▸ **Material for the task**
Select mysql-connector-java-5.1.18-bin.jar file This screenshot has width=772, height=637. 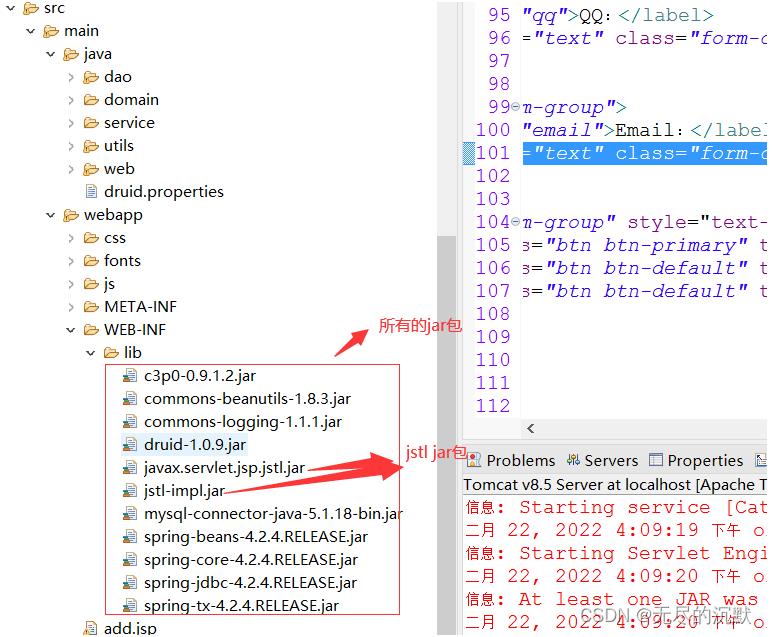272,514
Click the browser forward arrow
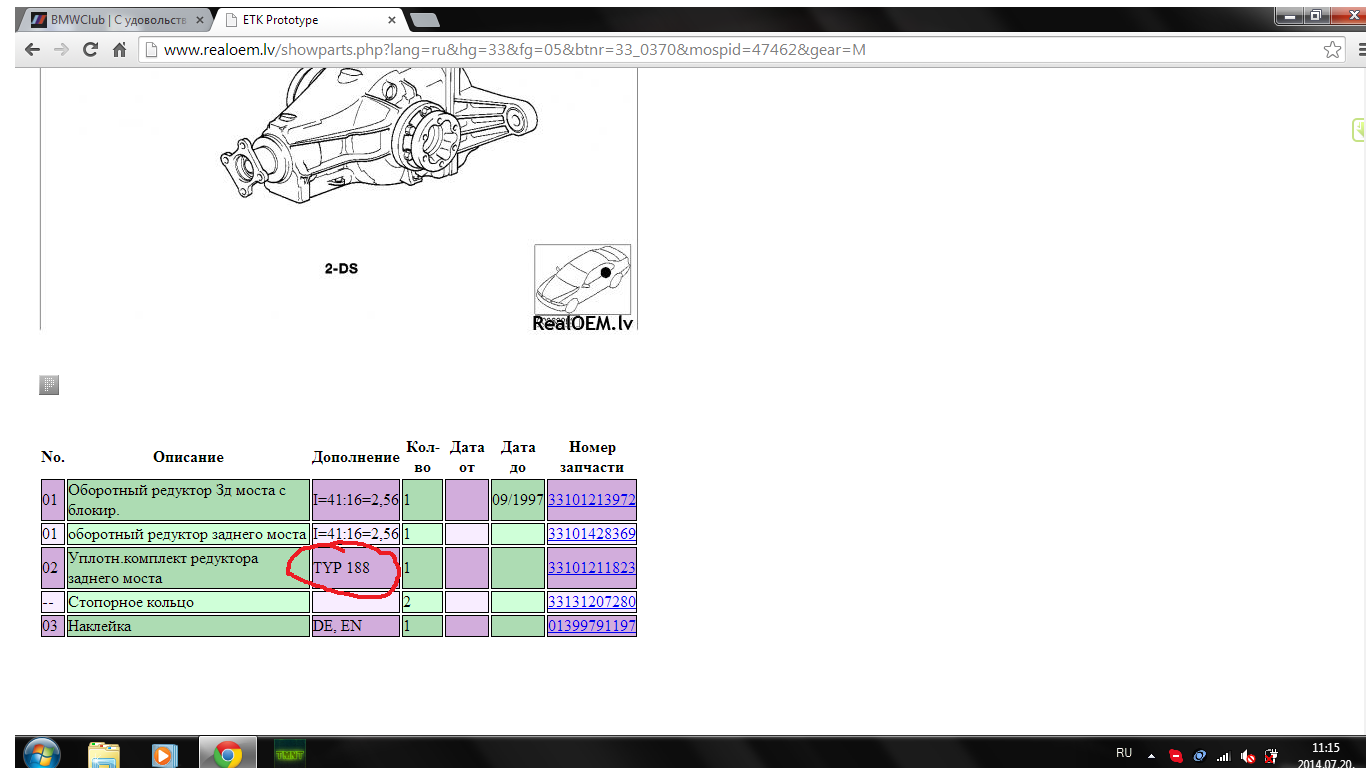Viewport: 1366px width, 768px height. point(60,50)

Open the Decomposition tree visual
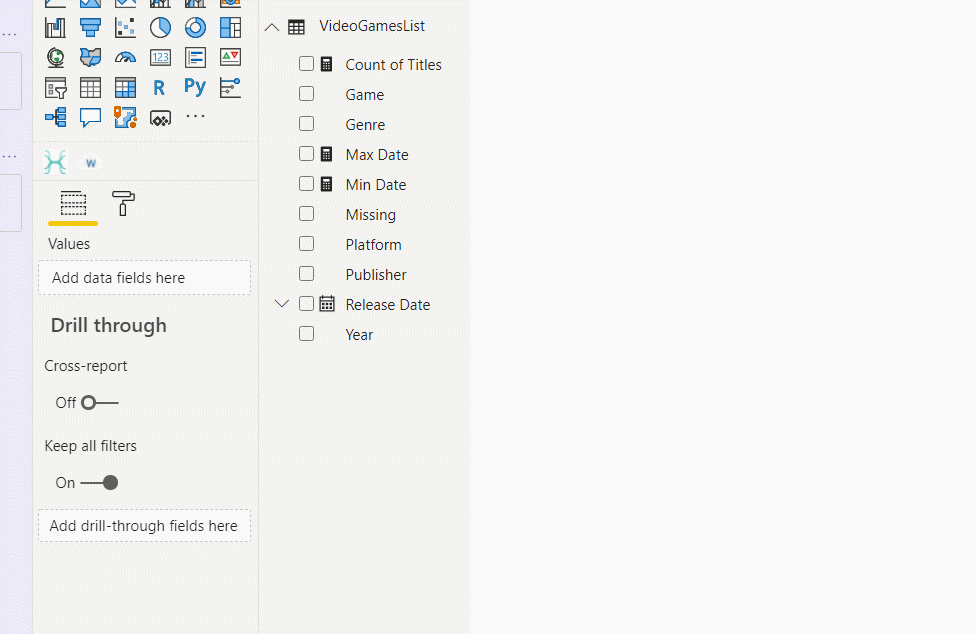point(55,117)
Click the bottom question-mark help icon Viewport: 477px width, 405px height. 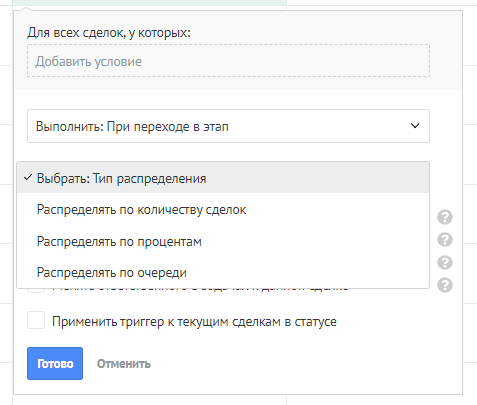click(x=445, y=285)
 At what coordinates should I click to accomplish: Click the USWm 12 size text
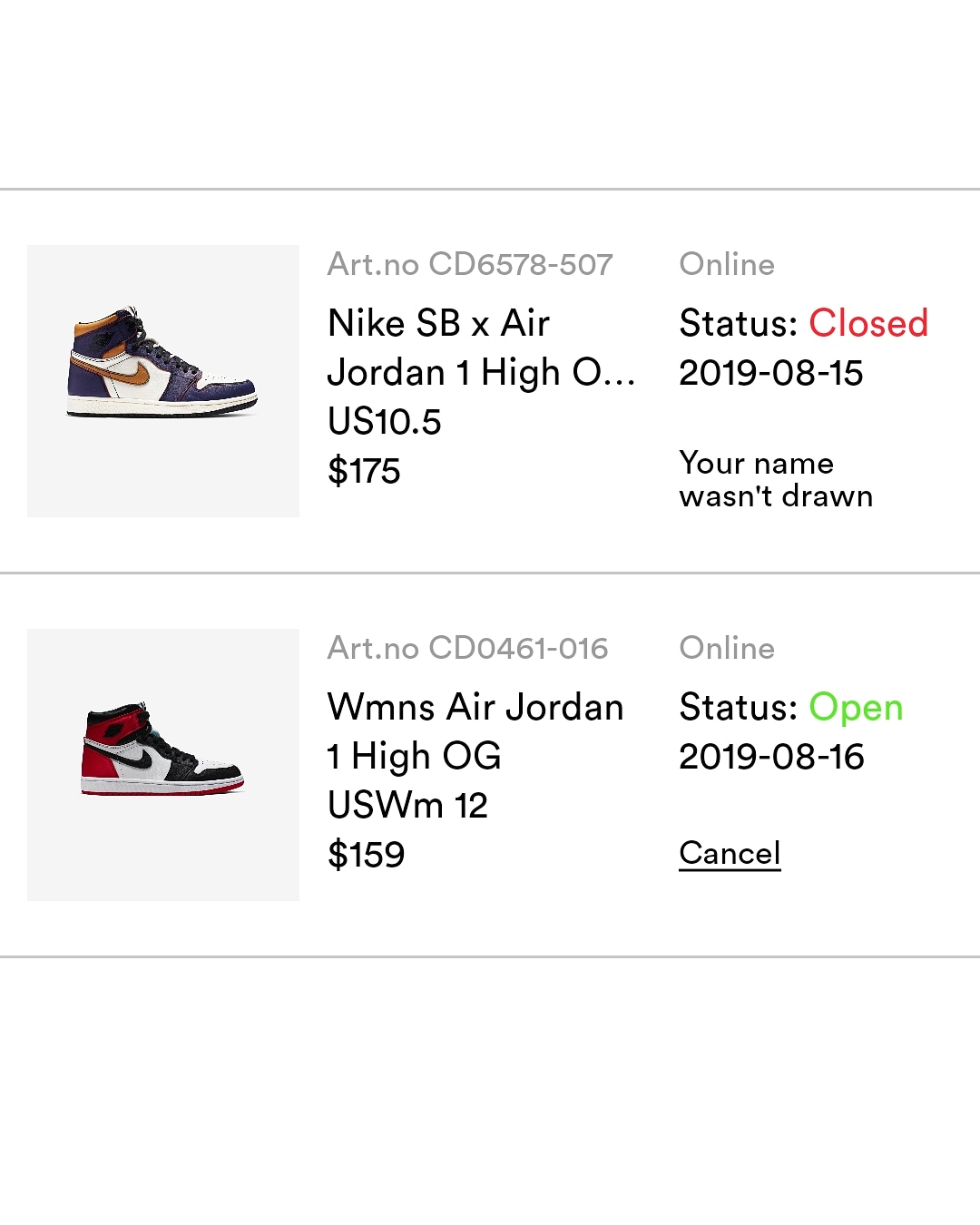pyautogui.click(x=407, y=805)
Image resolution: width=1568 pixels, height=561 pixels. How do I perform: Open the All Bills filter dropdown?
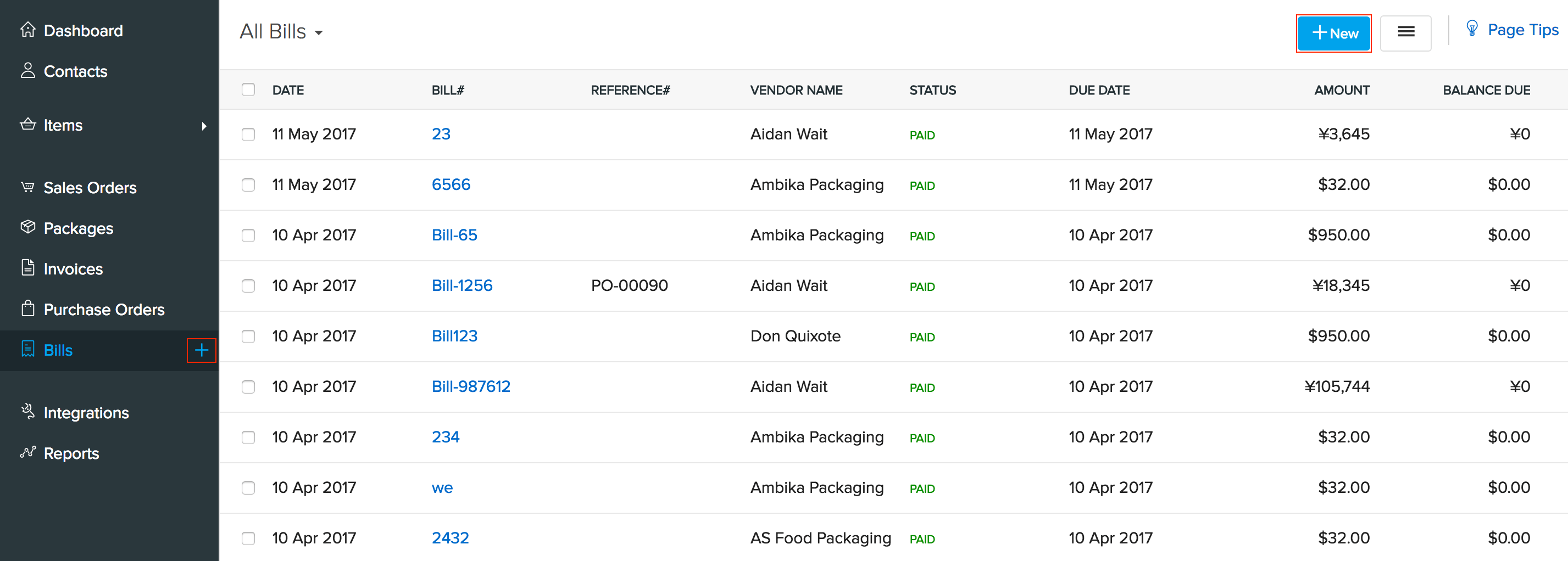[x=281, y=32]
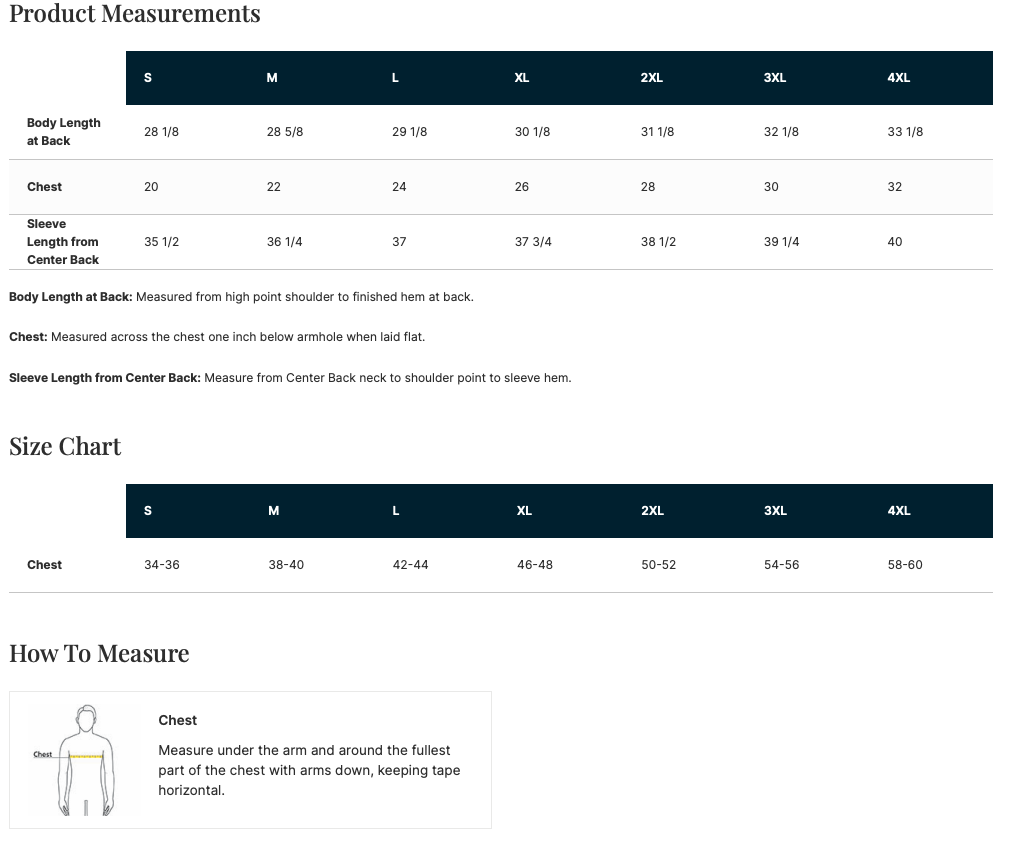Select the Chest row label in Size Chart

[x=44, y=565]
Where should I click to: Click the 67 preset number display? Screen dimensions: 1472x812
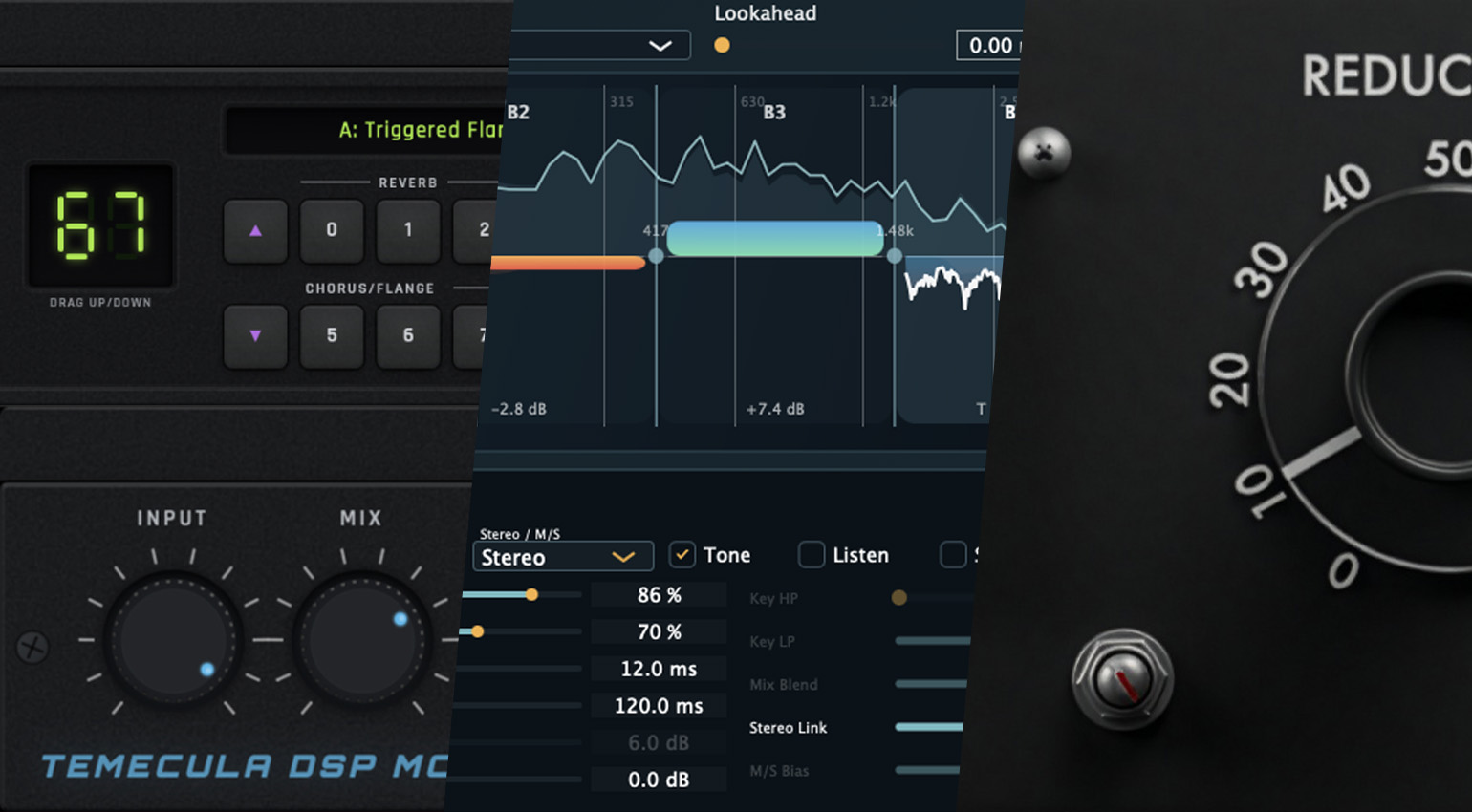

▸ **Exercise description**
Return the lines from the one containing "At what coordinates" through the last line of the records, both included, exactly as written and with no pictures.

▸ **Your solution**
 At what coordinates should I click to accomplish: Click the USWm 12 size text
pyautogui.click(x=407, y=805)
Image resolution: width=1568 pixels, height=561 pixels. How do I perform: Open the All Bills filter dropdown?
[x=281, y=32]
Select the Chest row label in Size Chart

[x=44, y=565]
Where should I click to: Click the 67 preset number display? Screen dimensions: 1472x812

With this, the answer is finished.